■ **REQUIRED TASK**: Transcribe the passage below about the Bloch sculpture collection, beginning with the words "Perhaps the most" and stopping after the words "Helix (The Helices).".

■ **SELECTED EXTRACT**:
_____

LONDON.- Encompassing the full sweep of 20th-century sculpture - through figurative and abstract work, the diverse approaches of male and female artists, and disparate geographical origins (from Taiwan to Cornwall to the Côte d'Azur) - ‘Taking Shape’ is a rare collection that was passionately assembled over the course of 40 years by Mary and George Bloch. A couple who were ahead of the curve in their approach to collecting important pieces by a diverse group of international artists before a number of them had found international recognition, their collection of sculpture unites European Modernism, the height of post-war British art, as well as the roots of Cubism and kinetic experimentation.

Each of the 22 works in this collection represents the visions of some of the world’s finest artists, including Henry Moore, Barbara Hepworth, Pablo Picasso, Joan Miró, Jean Dubuffet, Alexander Calder, Alberto Giacometti, Henri Laurens, Barry Flanagan, Jean Arp, Germaine Richier and Ju Ming. The vast majority of the collection will now appear at auction for the first time, offered as part of Sotheby’s Impressionist & Modern Art Day Sale on 22nd June 2017.

“It is rare to be able to offer a group of works that is so cohesive and yet each piece in the collection stands alone as an exemplary work, all by key figures of Modernist sculpture and perfectly encompassing the different strands of 20th-Century art; Mary and George Bloch were true visionaries. Works with such a prestigious provenance that are also so fresh to the market are highly sought after in today’s market.” Georgina Gold, Co-Head of Sotheby’s Impressionist & Modern Art Day Sale

Perhaps the most prominent thread through this collection is a Modernist approach to figurative art. Sometimes this is sensual - Laurens’ L’Automne and Archipenko’s Seated Black Torso – other times it is amorphous, as in the works by Moore and Dubuffet. Meanwhile, the body is represented by Giacometti, Richier and Flanagan, and Abstraction comes to the fore with works including Hepworth’s Four-Square (Four Circles) and Calder’s Double Helix (The Helices).

_____

Data items
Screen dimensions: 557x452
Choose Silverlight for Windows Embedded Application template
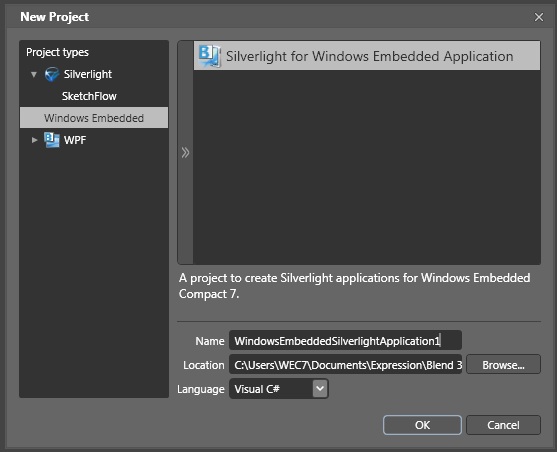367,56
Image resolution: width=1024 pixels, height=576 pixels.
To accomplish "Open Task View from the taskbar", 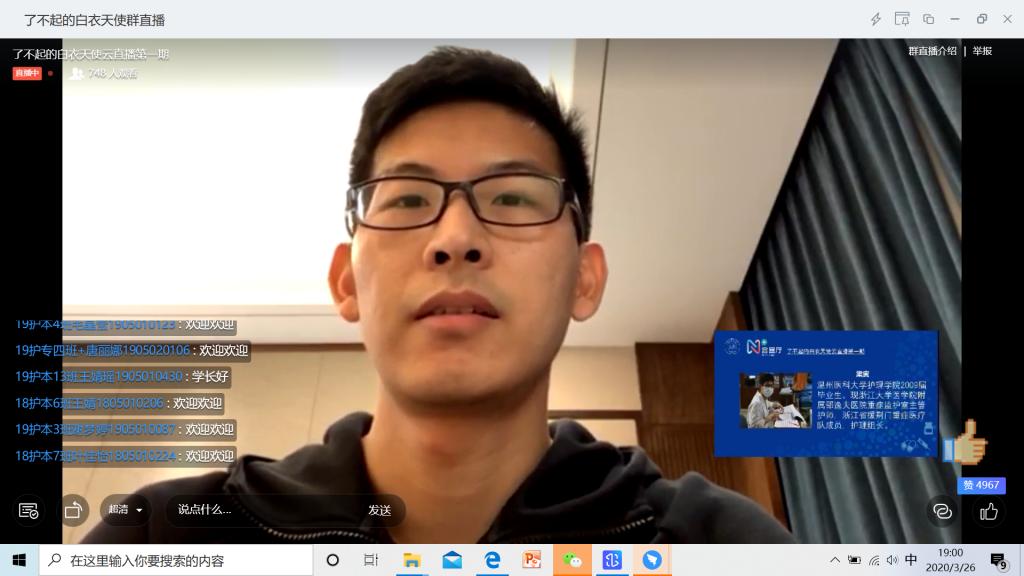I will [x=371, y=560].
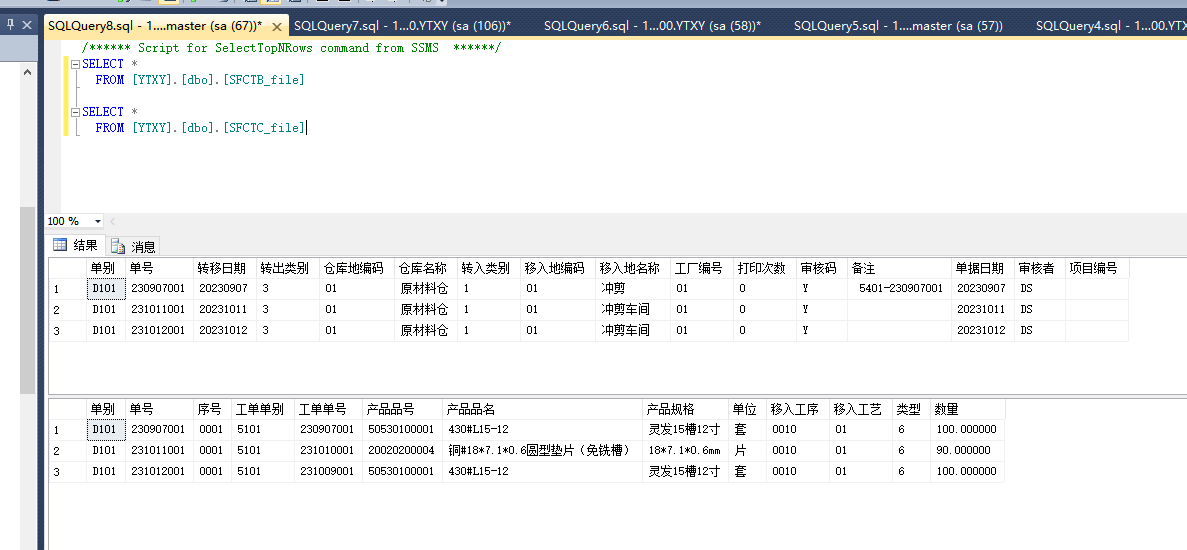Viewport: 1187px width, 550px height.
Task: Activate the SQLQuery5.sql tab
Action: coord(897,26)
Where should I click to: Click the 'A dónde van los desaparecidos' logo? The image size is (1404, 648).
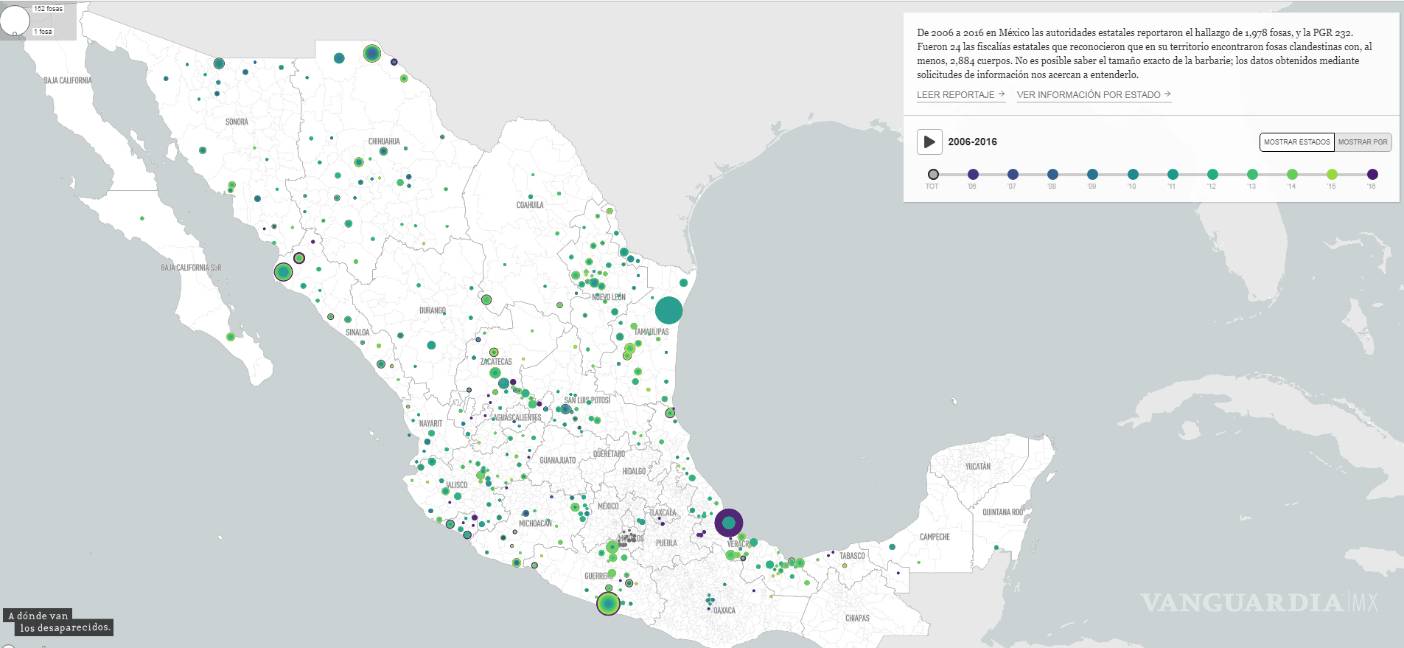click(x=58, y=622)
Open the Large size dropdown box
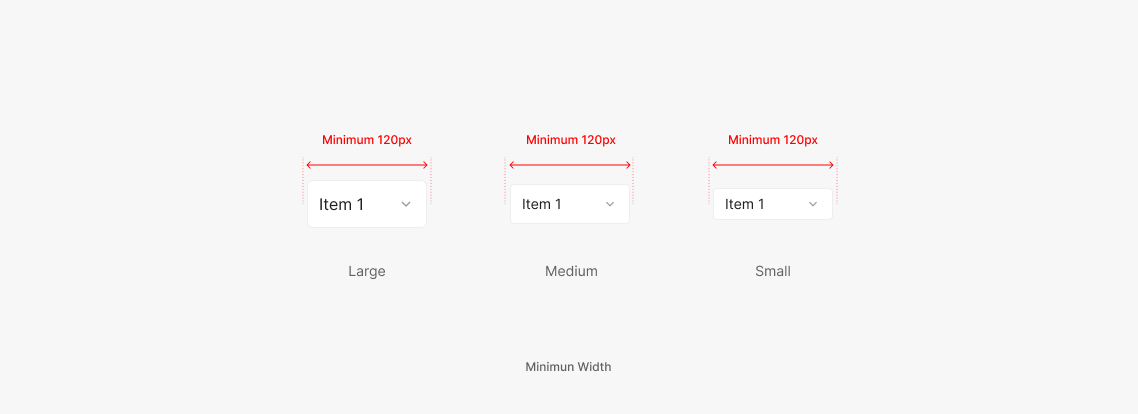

_____

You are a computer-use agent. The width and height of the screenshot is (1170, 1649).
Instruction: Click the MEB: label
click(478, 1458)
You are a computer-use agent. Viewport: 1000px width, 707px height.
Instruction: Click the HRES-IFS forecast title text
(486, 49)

_____

■ **RESPONSE TO THIS EXERCISE**:
Perhaps the most prominent thread through this collection is a Modernist approach to figurative art. Sometimes this is sensual - Laurens’ L’Automne and Archipenko’s Seated Black Torso – other times it is amorphous, as in the works by Moore and Dubuffet. Meanwhile, the body is represented by Giacometti, Richier and Flanagan, and Abstraction comes to the fore with works including Hepworth’s Four-Square (Four Circles) and Calder’s Double Helix (The Helices).